* Problem statement *
Please repeat, from the entries that follow, the lines from the one containing "Expand the CommonModule package" through the one containing "The width and height of the screenshot is (548, 729)." exactly, adding nothing.

* Material provided *

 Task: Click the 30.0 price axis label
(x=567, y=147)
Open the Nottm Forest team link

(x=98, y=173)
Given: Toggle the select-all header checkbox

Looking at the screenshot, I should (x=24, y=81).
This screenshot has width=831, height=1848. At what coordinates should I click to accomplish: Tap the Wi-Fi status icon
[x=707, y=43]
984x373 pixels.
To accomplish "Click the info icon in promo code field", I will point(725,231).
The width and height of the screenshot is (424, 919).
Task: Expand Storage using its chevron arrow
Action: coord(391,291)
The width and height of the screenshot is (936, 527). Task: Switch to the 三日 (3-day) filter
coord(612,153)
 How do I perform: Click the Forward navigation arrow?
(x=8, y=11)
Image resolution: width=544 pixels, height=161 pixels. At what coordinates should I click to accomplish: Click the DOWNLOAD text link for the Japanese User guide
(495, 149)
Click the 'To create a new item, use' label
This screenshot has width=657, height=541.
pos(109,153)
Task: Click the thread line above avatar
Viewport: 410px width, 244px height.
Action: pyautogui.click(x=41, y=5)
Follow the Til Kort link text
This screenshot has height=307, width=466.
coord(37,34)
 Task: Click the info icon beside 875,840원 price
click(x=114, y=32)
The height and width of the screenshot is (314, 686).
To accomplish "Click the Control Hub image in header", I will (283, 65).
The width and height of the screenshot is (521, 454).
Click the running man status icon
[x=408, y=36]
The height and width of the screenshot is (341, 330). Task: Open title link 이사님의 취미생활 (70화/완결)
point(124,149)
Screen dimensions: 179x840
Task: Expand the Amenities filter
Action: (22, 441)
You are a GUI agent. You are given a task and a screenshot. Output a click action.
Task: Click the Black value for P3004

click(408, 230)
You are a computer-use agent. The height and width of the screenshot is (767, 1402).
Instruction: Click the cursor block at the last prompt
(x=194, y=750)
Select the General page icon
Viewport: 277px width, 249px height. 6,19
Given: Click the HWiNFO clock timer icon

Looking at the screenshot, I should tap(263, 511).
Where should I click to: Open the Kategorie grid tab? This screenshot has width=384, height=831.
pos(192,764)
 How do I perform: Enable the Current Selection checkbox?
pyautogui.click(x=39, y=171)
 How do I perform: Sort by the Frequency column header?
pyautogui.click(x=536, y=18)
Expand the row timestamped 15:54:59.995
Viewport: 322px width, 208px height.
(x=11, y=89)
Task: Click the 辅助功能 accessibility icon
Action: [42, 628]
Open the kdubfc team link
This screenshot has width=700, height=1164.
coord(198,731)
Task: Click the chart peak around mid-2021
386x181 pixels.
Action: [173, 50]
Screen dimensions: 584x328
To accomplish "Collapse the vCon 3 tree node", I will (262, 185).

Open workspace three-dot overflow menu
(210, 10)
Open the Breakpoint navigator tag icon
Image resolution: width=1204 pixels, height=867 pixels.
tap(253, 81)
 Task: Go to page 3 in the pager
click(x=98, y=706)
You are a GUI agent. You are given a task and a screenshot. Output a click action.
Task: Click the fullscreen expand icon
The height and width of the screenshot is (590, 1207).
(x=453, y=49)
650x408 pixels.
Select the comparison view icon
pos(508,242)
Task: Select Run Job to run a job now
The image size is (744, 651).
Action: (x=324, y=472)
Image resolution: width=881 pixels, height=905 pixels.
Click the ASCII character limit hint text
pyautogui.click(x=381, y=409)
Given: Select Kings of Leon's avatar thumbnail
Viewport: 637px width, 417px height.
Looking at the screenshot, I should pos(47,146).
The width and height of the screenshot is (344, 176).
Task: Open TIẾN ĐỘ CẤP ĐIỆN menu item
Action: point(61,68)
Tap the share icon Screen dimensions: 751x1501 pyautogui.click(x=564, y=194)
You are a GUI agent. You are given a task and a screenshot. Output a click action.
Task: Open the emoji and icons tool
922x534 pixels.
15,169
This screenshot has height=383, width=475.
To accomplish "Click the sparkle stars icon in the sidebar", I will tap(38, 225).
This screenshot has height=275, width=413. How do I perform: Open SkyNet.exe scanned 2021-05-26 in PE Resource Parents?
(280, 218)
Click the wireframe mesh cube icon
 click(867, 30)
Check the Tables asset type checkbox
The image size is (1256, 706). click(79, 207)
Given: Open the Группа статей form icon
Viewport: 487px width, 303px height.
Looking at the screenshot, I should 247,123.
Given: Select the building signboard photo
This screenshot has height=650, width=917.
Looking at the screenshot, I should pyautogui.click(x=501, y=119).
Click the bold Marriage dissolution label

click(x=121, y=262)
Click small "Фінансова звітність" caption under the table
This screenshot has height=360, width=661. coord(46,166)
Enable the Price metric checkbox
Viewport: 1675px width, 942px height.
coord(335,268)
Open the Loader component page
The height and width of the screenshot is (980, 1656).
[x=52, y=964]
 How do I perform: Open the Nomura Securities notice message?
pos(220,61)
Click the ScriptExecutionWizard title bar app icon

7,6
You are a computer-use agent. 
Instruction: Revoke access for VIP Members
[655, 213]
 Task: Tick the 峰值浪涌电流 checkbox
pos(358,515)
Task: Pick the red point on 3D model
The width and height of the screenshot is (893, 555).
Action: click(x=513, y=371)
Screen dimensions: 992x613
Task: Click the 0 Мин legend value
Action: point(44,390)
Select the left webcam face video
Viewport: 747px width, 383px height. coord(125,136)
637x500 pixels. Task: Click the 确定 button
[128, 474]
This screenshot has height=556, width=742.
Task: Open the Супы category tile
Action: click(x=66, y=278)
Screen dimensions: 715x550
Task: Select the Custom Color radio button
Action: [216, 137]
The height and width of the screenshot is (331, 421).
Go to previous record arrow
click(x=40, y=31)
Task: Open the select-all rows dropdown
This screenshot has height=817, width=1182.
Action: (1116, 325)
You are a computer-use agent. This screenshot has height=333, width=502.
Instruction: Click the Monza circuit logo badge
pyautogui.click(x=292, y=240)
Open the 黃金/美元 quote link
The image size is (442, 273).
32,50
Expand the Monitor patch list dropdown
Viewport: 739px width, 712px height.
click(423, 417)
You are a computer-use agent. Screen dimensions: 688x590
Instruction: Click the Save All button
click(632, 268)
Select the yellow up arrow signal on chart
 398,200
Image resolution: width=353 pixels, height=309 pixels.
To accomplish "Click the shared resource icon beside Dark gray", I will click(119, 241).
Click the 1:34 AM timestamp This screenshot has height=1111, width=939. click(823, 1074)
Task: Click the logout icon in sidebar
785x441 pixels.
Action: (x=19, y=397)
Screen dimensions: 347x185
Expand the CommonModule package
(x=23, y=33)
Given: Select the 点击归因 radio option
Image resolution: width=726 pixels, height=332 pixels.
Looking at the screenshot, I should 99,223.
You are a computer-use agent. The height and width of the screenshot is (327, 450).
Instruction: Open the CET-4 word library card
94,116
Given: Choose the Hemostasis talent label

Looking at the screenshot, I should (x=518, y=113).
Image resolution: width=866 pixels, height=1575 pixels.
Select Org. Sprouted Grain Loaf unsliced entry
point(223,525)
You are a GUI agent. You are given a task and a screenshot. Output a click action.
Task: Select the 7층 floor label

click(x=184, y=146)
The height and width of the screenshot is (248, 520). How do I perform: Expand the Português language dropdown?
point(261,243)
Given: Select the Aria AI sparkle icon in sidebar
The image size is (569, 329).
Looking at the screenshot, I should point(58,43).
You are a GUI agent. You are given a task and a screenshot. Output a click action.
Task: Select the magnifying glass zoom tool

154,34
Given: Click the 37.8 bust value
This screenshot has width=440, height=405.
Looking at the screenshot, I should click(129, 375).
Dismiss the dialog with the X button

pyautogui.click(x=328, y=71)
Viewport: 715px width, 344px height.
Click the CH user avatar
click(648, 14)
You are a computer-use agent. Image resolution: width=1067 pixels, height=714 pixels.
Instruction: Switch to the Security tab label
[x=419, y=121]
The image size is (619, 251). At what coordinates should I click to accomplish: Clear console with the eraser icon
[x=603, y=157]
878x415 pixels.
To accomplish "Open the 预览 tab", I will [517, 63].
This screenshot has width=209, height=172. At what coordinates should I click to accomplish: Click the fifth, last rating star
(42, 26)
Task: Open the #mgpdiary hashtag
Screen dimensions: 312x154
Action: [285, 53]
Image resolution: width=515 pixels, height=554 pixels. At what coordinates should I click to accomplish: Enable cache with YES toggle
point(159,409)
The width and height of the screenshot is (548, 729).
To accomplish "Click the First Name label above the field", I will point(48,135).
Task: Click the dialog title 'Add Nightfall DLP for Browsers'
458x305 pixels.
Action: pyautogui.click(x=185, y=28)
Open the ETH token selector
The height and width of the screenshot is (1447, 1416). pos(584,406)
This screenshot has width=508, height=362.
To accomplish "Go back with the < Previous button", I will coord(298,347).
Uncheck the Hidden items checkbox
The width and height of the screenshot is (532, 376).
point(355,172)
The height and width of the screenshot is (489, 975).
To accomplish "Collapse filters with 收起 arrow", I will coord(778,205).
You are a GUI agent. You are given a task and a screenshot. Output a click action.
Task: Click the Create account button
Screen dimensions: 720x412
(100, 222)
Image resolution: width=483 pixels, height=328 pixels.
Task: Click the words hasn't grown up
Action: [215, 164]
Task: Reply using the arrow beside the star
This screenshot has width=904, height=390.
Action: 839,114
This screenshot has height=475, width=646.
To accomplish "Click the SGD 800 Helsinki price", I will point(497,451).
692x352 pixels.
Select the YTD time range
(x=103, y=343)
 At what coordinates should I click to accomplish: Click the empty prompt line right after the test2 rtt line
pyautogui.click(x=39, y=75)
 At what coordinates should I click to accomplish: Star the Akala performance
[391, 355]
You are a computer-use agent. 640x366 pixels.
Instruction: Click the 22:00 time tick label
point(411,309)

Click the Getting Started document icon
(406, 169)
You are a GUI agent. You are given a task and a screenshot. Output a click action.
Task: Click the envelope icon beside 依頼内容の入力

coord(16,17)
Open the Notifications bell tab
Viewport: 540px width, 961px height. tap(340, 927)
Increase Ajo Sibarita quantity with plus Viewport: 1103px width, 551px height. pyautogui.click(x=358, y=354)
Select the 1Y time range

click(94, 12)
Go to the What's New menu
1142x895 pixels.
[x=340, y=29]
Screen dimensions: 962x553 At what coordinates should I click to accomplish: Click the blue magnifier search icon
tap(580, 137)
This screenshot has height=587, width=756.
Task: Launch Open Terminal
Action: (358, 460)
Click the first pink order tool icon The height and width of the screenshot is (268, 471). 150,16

* Written response *
Expand the CommonModule package
(x=23, y=33)
Given: Select the 点击归因 radio option
Image resolution: width=726 pixels, height=332 pixels.
Looking at the screenshot, I should 99,223.
You are a computer-use agent. The height and width of the screenshot is (327, 450).
Instruction: Open the CET-4 word library card
94,116
Given: Choose the Hemostasis talent label

Looking at the screenshot, I should (x=518, y=113).
Image resolution: width=866 pixels, height=1575 pixels.
Select Org. Sprouted Grain Loaf unsliced entry
point(223,525)
You are a GUI agent. You are given a task and a screenshot. Output a click action.
Task: Select the 7층 floor label

click(x=184, y=146)
The height and width of the screenshot is (248, 520). How do I perform: Expand the Português language dropdown?
point(261,243)
Given: Select the Aria AI sparkle icon in sidebar
The image size is (569, 329).
Looking at the screenshot, I should point(58,43).
You are a GUI agent. You are given a task and a screenshot. Output a click action.
Task: Select the magnifying glass zoom tool

154,34
Given: Click the 37.8 bust value
This screenshot has width=440, height=405.
Looking at the screenshot, I should click(129, 375).
Dismiss the dialog with the X button

pyautogui.click(x=328, y=71)
Viewport: 715px width, 344px height.
Click the CH user avatar
click(648, 14)
You are a computer-use agent. Image resolution: width=1067 pixels, height=714 pixels.
Instruction: Switch to the Security tab label
[x=419, y=121]
The image size is (619, 251). At what coordinates should I click to accomplish: Clear console with the eraser icon
[x=603, y=157]
878x415 pixels.
To accomplish "Open the 预览 tab", I will [517, 63].
This screenshot has width=209, height=172. At what coordinates should I click to accomplish: Click the fifth, last rating star
(42, 26)
Task: Open the #mgpdiary hashtag
Screen dimensions: 312x154
Action: [285, 53]
Image resolution: width=515 pixels, height=554 pixels. At what coordinates should I click to accomplish: Enable cache with YES toggle
point(159,409)
The width and height of the screenshot is (548, 729).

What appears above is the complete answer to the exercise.